[INFORMATION SUPPLIED Boundary: Start]
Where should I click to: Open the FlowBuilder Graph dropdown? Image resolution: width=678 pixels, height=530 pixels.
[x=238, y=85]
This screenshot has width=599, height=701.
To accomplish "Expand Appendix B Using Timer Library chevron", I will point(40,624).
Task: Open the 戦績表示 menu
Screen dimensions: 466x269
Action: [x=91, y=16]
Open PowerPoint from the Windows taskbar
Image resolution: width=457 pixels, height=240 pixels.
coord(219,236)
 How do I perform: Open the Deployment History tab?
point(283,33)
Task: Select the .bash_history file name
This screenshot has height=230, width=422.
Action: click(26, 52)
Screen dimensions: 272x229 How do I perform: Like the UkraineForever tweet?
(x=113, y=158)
[INFORMATION SUPPLIED Boundary: End]
[INFORMATION SUPPLIED Boundary: Start]
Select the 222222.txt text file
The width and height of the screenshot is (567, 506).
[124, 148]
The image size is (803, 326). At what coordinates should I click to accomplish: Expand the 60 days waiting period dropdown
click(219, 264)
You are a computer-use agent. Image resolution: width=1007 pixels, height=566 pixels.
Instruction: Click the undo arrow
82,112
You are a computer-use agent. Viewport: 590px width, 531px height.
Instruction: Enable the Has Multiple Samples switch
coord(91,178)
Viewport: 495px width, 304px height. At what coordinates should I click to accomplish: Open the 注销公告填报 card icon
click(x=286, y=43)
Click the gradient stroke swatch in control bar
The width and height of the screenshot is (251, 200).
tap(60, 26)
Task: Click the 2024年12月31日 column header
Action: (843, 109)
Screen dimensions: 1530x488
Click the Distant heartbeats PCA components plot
[INFORMATION SUPPLIED Boundary: End]
[INFORMATION SUPPLIED Boundary: Start]
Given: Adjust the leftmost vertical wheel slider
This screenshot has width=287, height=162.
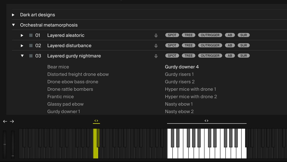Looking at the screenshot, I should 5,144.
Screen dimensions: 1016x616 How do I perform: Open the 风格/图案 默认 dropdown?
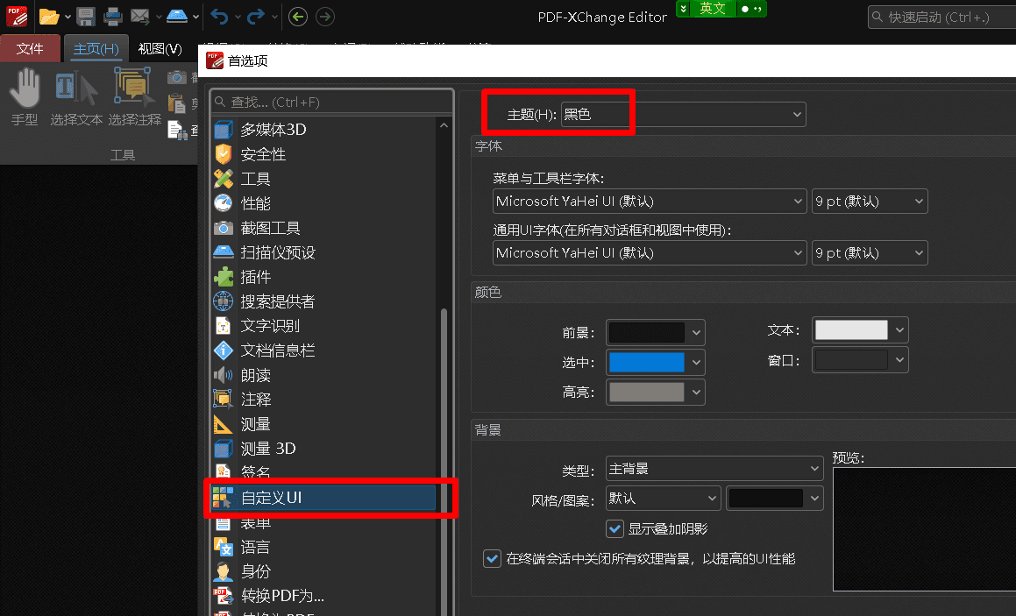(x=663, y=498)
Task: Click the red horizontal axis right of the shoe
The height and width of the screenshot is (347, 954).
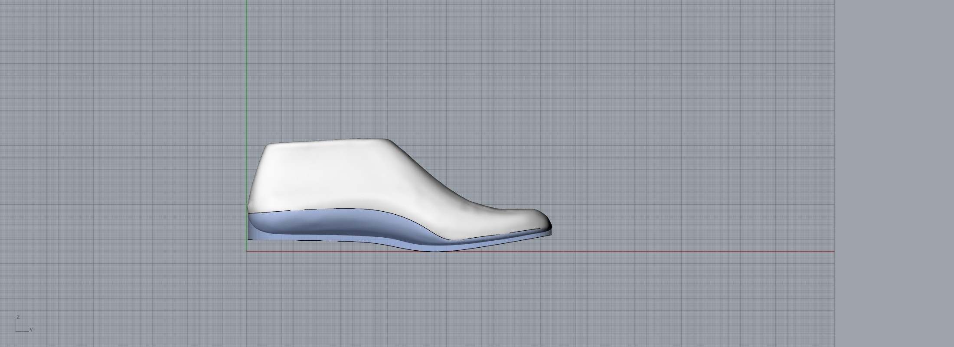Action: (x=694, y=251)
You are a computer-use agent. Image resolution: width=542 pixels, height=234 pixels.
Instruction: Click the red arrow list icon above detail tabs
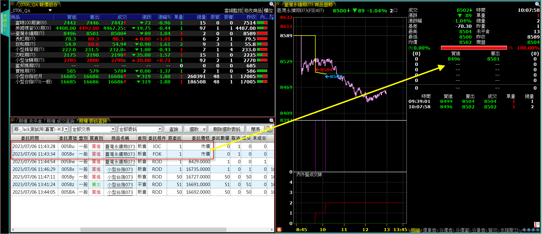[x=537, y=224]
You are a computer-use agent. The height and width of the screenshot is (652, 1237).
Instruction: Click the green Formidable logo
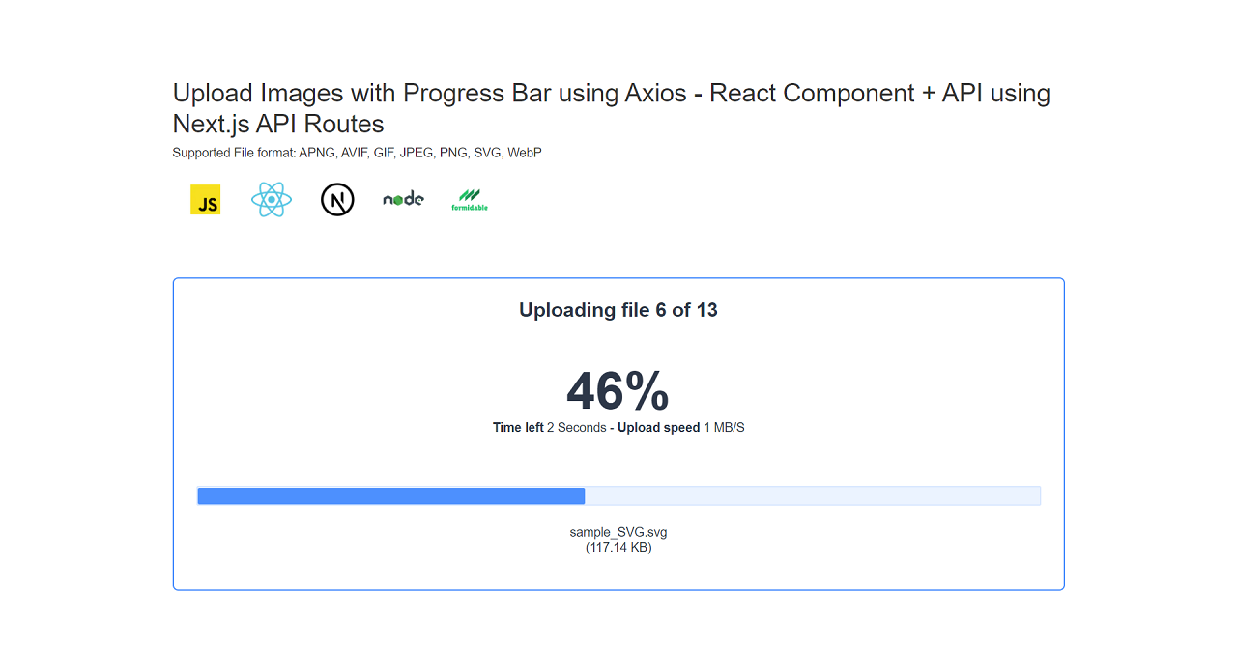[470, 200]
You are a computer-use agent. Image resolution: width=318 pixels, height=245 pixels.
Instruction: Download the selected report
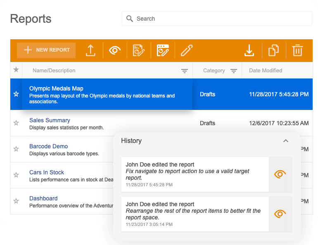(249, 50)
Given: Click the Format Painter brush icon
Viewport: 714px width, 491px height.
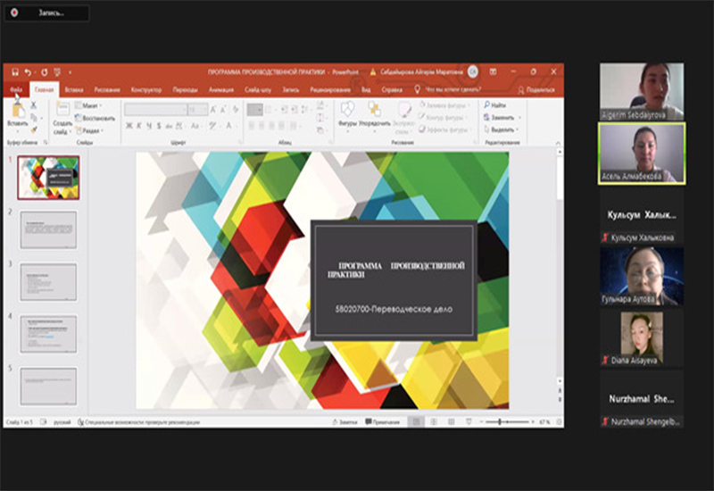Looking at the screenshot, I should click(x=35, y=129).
[INFORMATION SUPPLIED Boundary: End]
WHAT THE TASK REQUIRES: Please give an exact copy of the entries above, from the line with "The width and height of the screenshot is (567, 506)." down to the line with "Click the Distant", inclusive, and nothing else.

SOLUTION TO THIS PROBLEM:
The width and height of the screenshot is (567, 506).
[124, 148]
The image size is (803, 326). At what coordinates should I click to accomplish: Expand the 60 days waiting period dropdown
click(219, 264)
You are a computer-use agent. Image resolution: width=1007 pixels, height=566 pixels.
Instruction: Click the undo arrow
82,112
You are a computer-use agent. Viewport: 590px width, 531px height.
Instruction: Enable the Has Multiple Samples switch
coord(91,178)
Viewport: 495px width, 304px height. At what coordinates should I click to accomplish: Open the 注销公告填报 card icon
click(x=286, y=43)
Click the gradient stroke swatch in control bar
The width and height of the screenshot is (251, 200).
tap(60, 26)
Task: Click the 2024年12月31日 column header
Action: (843, 109)
Screen dimensions: 1530x488
Click the Distant heartbeats PCA components plot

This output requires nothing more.